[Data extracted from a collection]

--- --- ---

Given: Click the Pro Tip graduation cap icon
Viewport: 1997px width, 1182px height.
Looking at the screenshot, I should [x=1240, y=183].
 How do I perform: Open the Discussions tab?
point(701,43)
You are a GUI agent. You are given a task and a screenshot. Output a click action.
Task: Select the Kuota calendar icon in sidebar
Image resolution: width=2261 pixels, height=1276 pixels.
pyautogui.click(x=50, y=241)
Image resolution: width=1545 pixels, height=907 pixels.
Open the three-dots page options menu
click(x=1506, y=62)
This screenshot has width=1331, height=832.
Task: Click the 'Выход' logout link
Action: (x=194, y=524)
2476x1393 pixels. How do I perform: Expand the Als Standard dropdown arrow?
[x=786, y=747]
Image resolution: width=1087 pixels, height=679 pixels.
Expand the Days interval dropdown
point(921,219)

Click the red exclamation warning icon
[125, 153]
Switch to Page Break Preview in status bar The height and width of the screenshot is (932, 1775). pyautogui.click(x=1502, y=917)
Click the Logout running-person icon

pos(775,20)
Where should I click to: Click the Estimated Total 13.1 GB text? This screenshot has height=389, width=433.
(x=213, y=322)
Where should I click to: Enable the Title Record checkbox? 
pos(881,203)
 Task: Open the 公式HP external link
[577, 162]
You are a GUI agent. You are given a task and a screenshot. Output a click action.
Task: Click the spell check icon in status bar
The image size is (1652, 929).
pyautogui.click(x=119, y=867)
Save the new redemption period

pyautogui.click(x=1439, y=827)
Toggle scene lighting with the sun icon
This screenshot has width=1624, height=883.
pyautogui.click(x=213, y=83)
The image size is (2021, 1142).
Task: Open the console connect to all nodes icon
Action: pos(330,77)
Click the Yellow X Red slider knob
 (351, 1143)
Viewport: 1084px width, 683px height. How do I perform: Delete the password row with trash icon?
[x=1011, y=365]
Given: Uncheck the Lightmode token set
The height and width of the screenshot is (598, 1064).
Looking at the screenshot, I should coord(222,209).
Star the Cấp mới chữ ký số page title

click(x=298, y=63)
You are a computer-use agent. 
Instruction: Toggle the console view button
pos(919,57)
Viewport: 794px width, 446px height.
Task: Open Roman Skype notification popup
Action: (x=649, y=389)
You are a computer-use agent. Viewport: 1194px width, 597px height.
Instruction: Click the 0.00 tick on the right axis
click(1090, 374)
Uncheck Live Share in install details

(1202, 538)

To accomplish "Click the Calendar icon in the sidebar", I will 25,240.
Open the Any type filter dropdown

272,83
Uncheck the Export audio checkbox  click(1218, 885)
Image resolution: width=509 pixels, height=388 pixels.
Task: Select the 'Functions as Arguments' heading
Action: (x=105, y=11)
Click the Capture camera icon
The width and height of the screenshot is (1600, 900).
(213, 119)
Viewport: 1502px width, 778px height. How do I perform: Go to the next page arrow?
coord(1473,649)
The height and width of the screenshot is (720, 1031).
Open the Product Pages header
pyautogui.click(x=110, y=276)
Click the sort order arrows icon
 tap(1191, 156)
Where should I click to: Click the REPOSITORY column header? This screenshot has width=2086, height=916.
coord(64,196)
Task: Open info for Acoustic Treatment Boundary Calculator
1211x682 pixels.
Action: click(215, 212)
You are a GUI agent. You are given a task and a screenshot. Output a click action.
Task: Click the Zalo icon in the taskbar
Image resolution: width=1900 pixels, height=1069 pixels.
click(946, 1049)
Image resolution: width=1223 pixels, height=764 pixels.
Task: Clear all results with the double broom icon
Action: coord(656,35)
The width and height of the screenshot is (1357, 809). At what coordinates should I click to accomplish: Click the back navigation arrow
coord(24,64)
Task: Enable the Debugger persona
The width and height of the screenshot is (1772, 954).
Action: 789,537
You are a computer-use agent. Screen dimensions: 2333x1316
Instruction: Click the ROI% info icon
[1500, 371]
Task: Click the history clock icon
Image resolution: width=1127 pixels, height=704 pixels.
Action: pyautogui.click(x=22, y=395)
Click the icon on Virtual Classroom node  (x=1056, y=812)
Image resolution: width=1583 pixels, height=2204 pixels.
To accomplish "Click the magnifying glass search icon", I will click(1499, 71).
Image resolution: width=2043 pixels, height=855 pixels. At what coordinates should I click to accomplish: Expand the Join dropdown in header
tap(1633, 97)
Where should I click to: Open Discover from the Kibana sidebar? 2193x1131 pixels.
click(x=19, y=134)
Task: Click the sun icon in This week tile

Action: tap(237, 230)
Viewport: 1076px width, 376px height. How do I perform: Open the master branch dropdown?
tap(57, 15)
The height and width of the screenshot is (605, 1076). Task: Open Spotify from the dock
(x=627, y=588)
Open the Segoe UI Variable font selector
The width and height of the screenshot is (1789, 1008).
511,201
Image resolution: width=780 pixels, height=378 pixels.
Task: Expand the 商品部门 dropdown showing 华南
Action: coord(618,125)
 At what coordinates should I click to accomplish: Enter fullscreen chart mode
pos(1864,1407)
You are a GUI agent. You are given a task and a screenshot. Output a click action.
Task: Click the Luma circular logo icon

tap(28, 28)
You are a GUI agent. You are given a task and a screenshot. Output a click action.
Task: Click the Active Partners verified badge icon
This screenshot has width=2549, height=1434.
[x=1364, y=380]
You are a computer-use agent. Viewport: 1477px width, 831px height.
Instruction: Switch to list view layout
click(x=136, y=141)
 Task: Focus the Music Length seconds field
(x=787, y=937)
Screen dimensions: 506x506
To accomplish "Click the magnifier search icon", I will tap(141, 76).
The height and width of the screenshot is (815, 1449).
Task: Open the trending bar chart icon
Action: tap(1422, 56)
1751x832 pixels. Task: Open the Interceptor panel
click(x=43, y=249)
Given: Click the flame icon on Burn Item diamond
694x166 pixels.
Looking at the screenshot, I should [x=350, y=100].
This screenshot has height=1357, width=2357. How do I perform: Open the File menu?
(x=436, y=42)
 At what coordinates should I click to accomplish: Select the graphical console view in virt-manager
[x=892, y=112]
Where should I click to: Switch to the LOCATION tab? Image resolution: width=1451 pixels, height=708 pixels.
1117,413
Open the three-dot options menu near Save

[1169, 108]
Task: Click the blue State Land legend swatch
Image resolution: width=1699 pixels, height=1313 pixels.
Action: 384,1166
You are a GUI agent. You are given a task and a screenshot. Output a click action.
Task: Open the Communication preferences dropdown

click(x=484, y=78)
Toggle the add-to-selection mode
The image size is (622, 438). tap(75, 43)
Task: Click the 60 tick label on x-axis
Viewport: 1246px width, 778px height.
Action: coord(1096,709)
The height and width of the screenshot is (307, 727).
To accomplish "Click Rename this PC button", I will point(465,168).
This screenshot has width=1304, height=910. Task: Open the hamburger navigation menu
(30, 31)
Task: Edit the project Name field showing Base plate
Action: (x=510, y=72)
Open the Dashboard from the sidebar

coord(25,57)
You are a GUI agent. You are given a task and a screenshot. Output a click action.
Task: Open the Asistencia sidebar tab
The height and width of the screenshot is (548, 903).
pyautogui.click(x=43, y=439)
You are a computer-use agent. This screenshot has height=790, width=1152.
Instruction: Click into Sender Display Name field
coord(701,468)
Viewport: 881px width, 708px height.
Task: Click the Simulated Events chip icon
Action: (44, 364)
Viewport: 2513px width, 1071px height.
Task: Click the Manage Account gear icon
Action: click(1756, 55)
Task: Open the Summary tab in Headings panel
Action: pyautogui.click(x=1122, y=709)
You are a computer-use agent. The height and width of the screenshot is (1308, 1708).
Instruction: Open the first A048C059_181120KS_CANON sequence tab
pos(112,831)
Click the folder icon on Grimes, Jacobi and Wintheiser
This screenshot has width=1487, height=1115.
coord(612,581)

--- --- ---

Whenever the string "status" turns up in a line of the data, copy that line.

Switch to Page Break Preview in status bar The height and width of the screenshot is (932, 1775). pyautogui.click(x=1502, y=917)
Task: Click the spell check icon in status bar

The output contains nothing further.